- ASSIGNMENT
Give back all of the data exactly as written.

---*---

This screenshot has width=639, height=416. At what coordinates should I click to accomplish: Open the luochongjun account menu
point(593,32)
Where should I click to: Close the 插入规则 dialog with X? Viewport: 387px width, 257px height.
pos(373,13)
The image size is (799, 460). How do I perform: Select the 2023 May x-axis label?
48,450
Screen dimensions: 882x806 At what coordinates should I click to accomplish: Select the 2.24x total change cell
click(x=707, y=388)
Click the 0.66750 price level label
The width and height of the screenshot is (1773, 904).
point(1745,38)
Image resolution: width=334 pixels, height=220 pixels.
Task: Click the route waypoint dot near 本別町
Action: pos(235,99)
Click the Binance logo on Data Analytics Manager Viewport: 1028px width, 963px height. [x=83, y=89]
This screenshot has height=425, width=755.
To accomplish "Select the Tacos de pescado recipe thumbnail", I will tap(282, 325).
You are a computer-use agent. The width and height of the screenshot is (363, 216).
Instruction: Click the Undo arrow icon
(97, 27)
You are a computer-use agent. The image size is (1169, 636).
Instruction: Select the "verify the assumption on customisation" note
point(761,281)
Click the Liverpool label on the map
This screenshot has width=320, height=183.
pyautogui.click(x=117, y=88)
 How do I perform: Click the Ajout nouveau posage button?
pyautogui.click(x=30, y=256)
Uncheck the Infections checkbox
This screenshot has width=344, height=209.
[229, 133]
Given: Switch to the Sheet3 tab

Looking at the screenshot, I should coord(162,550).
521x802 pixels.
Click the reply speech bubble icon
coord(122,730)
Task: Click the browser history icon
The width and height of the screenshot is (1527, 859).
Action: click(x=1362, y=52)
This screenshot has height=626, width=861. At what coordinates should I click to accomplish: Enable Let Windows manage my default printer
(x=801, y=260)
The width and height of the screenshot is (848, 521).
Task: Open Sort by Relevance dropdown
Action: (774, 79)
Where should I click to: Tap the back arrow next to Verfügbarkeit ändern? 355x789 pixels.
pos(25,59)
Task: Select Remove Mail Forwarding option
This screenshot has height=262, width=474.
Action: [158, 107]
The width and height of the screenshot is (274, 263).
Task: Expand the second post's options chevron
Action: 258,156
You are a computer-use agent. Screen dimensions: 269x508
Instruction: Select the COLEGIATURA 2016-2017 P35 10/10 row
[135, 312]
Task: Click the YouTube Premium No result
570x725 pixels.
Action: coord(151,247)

---*---

- SOLUTION TO THIS EXERCISE
This screenshot has width=639, height=416. At what coordinates should I click to accomplish: Open the luochongjun account menu
point(593,32)
Where should I click to: Close the 插入规则 dialog with X? Viewport: 387px width, 257px height.
pos(373,13)
The image size is (799, 460). How do I perform: Select the 2023 May x-axis label?
48,450
Screen dimensions: 882x806 At what coordinates should I click to accomplish: Select the 2.24x total change cell
click(x=707, y=388)
Click the 0.66750 price level label
The width and height of the screenshot is (1773, 904).
point(1745,38)
Image resolution: width=334 pixels, height=220 pixels.
Task: Click the route waypoint dot near 本別町
Action: pos(235,99)
Click the Binance logo on Data Analytics Manager Viewport: 1028px width, 963px height. [x=83, y=89]
This screenshot has height=425, width=755.
To accomplish "Select the Tacos de pescado recipe thumbnail", I will tap(282, 325).
You are a computer-use agent. The width and height of the screenshot is (363, 216).
Instruction: Click the Undo arrow icon
(97, 27)
You are a computer-use agent. The image size is (1169, 636).
Instruction: Select the "verify the assumption on customisation" note
point(761,281)
Click the Liverpool label on the map
This screenshot has width=320, height=183.
pyautogui.click(x=117, y=88)
 How do I perform: Click the Ajout nouveau posage button?
pyautogui.click(x=30, y=256)
Uncheck the Infections checkbox
This screenshot has width=344, height=209.
[229, 133]
Given: Switch to the Sheet3 tab

Looking at the screenshot, I should coord(162,550).
521x802 pixels.
Click the reply speech bubble icon
coord(122,730)
Task: Click the browser history icon
The width and height of the screenshot is (1527, 859).
Action: click(x=1362, y=52)
This screenshot has height=626, width=861. At what coordinates should I click to accomplish: Enable Let Windows manage my default printer
(x=801, y=260)
The width and height of the screenshot is (848, 521).
Task: Open Sort by Relevance dropdown
Action: (774, 79)
Where should I click to: Tap the back arrow next to Verfügbarkeit ändern? 355x789 pixels.
pos(25,59)
Task: Select Remove Mail Forwarding option
This screenshot has height=262, width=474.
Action: [158, 107]
The width and height of the screenshot is (274, 263).
Task: Expand the second post's options chevron
Action: 258,156
You are a computer-use agent. Screen dimensions: 269x508
Instruction: Select the COLEGIATURA 2016-2017 P35 10/10 row
[135, 312]
Task: Click the YouTube Premium No result
570x725 pixels.
Action: coord(151,247)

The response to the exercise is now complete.